> Data shown
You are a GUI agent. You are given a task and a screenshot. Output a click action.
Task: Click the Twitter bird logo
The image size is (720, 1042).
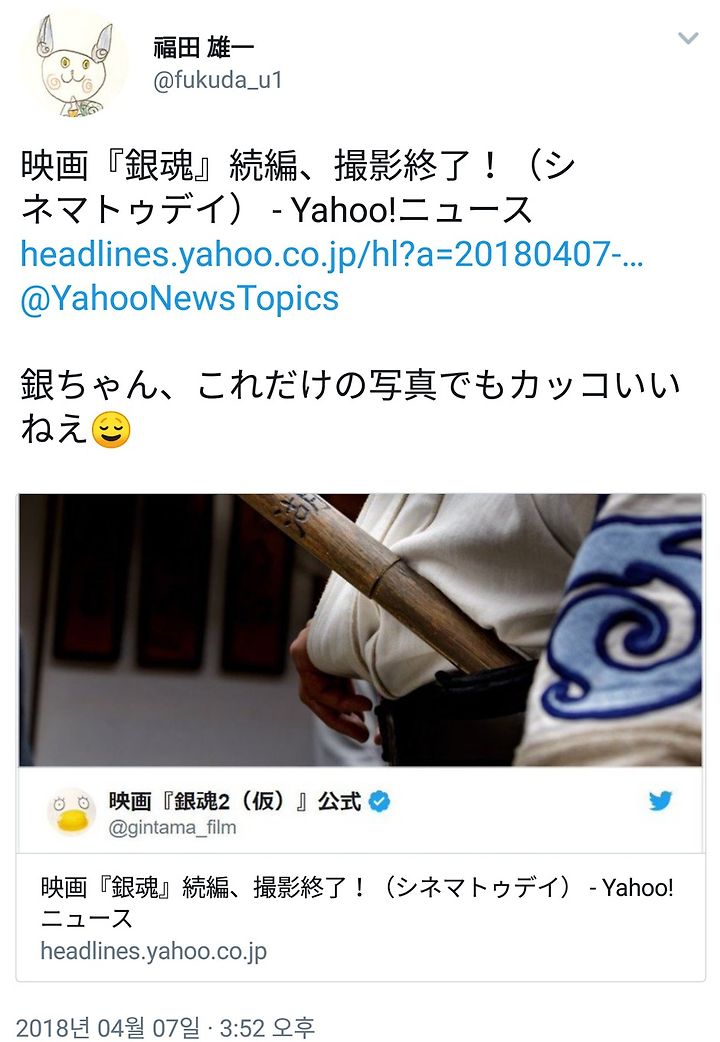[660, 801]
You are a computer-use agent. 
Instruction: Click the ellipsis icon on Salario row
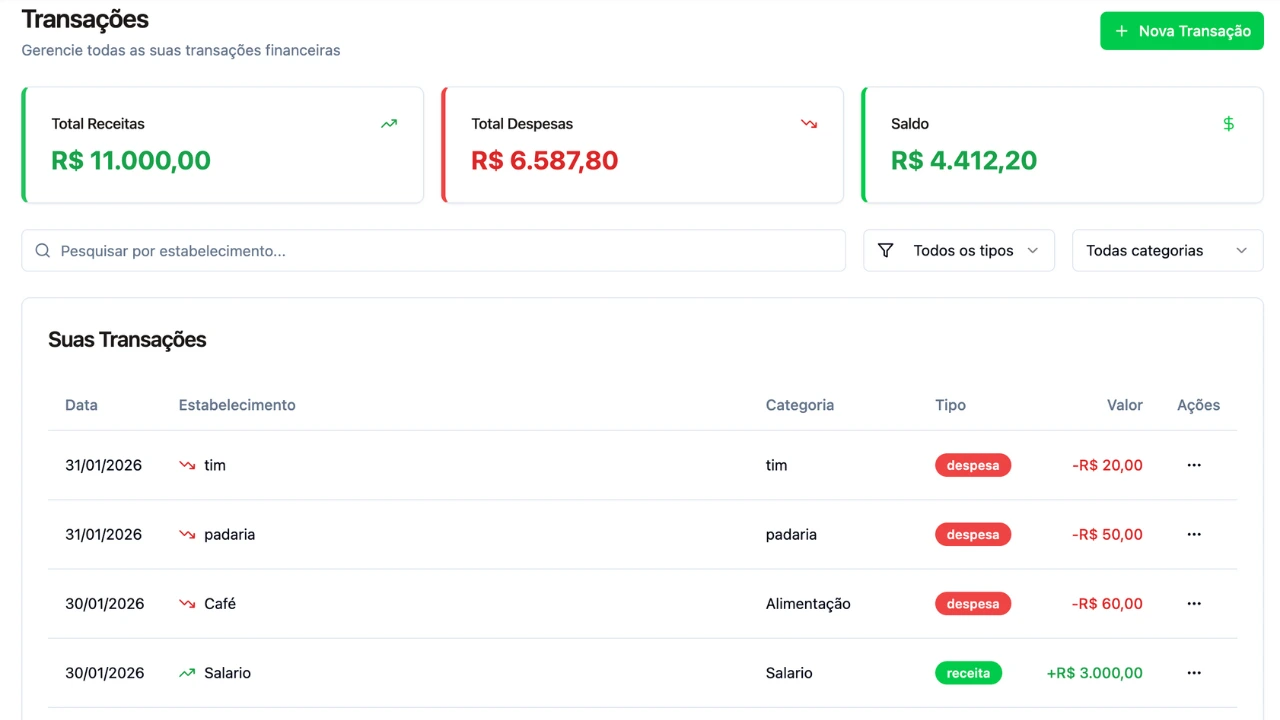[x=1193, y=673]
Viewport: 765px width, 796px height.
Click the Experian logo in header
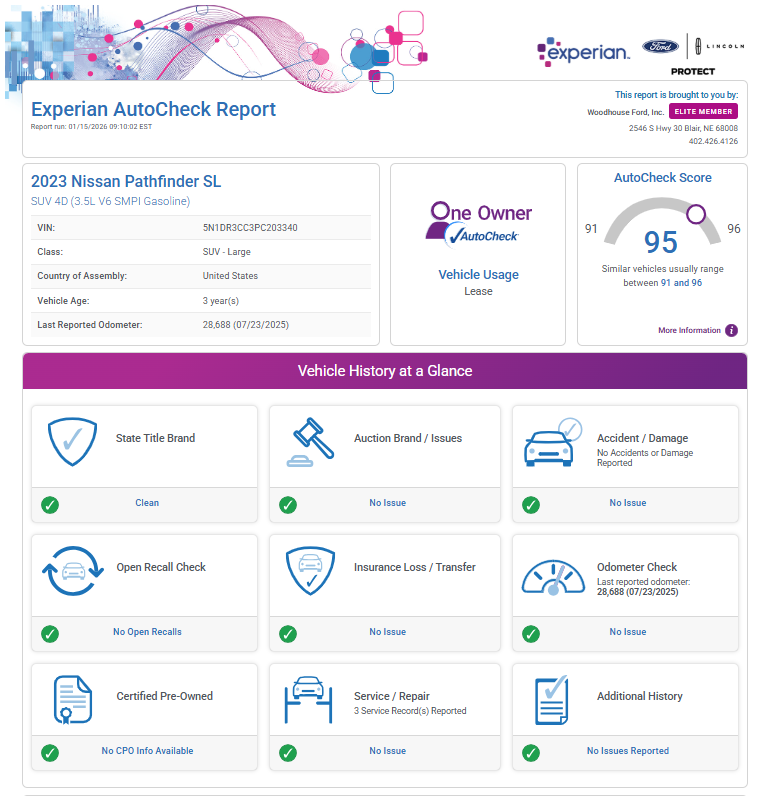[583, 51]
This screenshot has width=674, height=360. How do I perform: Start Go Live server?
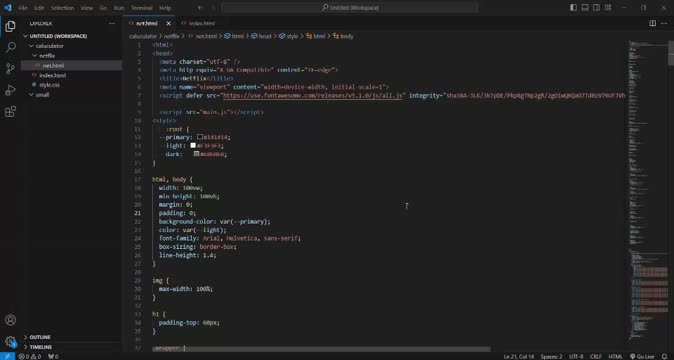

> What is required
Set down exactly, line for line, the data from the line that contains "You are a computer-use agent." through its last line, keeping pictures out.

> Finished exercise
You are a computer-use agent. 
Instruction: Click the ellipsis icon on Salario row
[x=1193, y=673]
Viewport: 765px width, 796px height.
Click the Experian logo in header
[583, 51]
This screenshot has width=674, height=360. How do I perform: Start Go Live server?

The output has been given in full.